Technology
Inventing the Future
Technology Development at JPL
JPL's technology development program produces dramatic space and Earth exploration breakthroughs. New technology makes spacecraft more capable, independent, and able to maneuver, solve problems, and decide which intriguing targets to explore, without having to phone home and wait for a reply.
Advanced space imaging techniques continue to evolve and reap benefits for those of us on Earth, while we search for life in the universe and on nearby planets, and even on icy Moons of our outer solar system.
Our robotics teams fast-forward humanity's quest to study distant locales that may be icy, rocky, steep, and challenging. Caves on the moon and Mars are waiting to be explored.
While we dare mighty things, we often have to think small to produce miniaturized spacecraft. Swarms of them may someday explore together at various solar system destinations. CubeSats — tiny spacecraft composed of small cubes — are mini pioneers. A pair of them, Mars Cube One, or MarCO, successfully tagged along behind the Mars InSight spacecraft, listening to it and beaming back the first picture from InSight right after it landed on the Red Planet in 2018.

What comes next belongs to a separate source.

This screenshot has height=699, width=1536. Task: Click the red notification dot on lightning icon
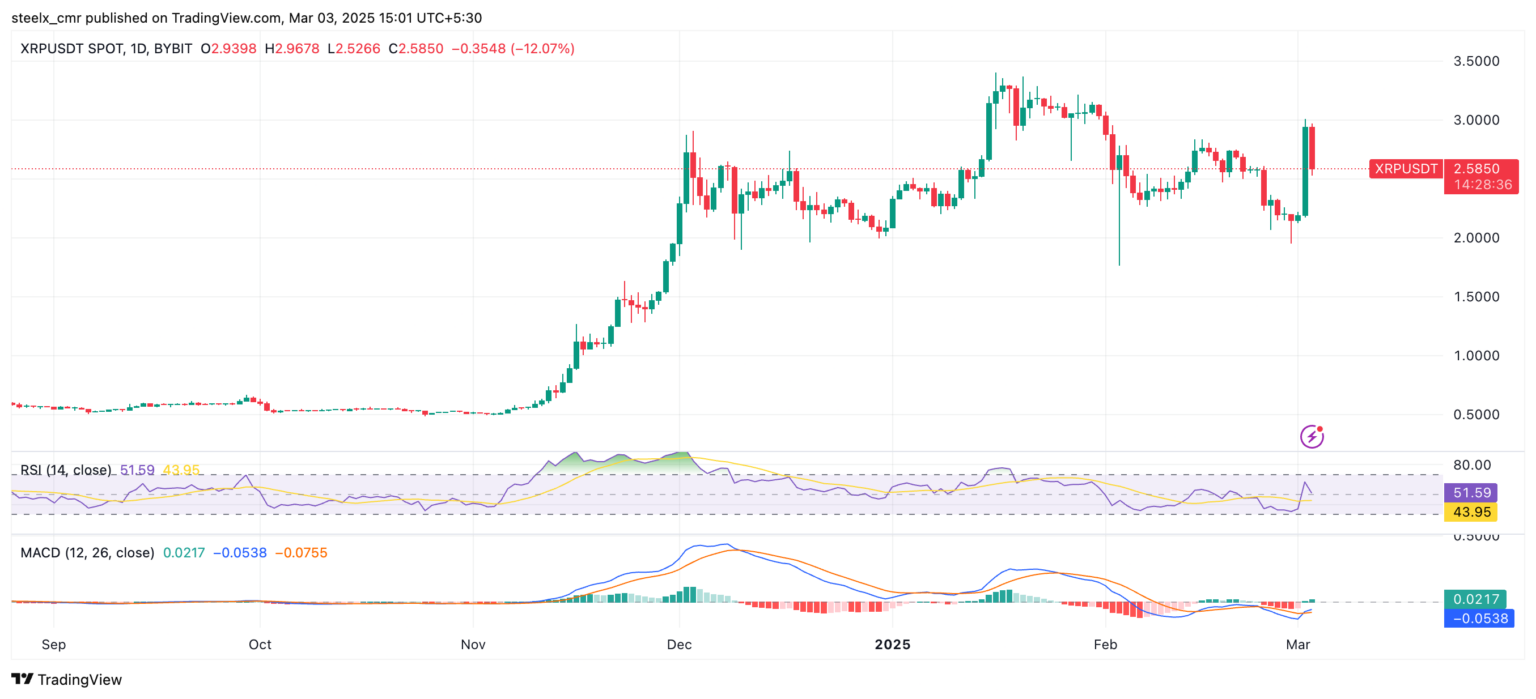1321,428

How Space Breakthroughs Benefit Earthlings
Many JPL-developed technologies are licensed for health, public safety, and communications purposes, right here on Earth.
During the COVID-19 pandemic, JPL engineers sprung into action and developed a low-cost ventilator prototype specifically to treat COVID patients. They developed the device in just 37 days and licensed it free to manufacturers for mass production during the pandemic.
And when you use your cellphone, think of JPL. This is where an imaging technology based on a Active Pixel Sensor technology (CMOS APS) and which uses 1/100th the power of CCDs, spawned the birth of consumer-level high-quality digital photography — like the kind inside our mobile devices.
JPL technology boosts space exploration and makes our lives better on our home planet.